Problem> Return every line in the records below that contains the word "pixels".
◇ ◇ ◇
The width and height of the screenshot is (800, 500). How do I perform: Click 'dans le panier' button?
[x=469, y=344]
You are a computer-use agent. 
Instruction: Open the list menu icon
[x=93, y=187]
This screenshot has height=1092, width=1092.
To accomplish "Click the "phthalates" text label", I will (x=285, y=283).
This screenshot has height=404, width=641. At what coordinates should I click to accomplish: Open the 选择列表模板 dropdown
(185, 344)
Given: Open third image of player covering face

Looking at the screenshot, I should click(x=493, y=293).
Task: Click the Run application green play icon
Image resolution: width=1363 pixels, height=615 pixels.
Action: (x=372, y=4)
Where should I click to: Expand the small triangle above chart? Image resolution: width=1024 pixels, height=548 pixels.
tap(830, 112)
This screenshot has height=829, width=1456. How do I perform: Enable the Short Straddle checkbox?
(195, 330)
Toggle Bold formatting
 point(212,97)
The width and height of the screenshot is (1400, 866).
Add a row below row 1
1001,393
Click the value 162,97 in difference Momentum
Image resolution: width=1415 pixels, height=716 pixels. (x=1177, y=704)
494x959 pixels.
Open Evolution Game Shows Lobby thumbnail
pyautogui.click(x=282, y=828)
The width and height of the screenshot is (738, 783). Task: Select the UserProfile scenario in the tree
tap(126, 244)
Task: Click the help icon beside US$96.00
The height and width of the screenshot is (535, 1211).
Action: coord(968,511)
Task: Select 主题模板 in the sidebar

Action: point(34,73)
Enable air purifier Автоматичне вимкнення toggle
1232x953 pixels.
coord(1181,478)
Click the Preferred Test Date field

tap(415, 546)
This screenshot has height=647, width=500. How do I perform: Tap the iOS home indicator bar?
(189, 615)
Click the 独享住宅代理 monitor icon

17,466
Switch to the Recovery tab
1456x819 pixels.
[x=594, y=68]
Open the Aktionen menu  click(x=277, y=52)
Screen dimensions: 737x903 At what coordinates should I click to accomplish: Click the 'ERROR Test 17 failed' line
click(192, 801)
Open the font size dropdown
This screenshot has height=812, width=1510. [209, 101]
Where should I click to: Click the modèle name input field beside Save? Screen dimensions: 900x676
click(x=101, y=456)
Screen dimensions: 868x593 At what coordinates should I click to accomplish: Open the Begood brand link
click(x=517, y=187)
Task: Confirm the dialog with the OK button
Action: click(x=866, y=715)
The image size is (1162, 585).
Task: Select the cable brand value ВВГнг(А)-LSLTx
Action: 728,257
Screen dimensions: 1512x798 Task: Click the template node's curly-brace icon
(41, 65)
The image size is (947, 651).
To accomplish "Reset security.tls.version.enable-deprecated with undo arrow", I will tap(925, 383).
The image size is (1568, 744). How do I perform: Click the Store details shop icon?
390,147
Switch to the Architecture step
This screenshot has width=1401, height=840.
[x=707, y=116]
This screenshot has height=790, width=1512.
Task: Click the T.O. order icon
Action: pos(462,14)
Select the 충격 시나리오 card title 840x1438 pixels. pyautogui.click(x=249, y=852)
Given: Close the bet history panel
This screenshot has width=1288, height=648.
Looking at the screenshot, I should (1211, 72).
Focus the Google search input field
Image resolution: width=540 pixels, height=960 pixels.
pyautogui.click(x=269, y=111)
◇ ◇ ◇
Task solution>
Image resolution: width=1363 pixels, height=615 pixels.
Where should I click to: Expand the small triangle above chart? Image resolution: width=1024 pixels, height=548 pixels.
Image resolution: width=1415 pixels, height=716 pixels. (x=1177, y=704)
494x959 pixels.
1232x953 pixels.
1456x819 pixels.
Select the 충격 시나리오 card title 840x1438 pixels. pyautogui.click(x=249, y=852)
Image resolution: width=540 pixels, height=960 pixels.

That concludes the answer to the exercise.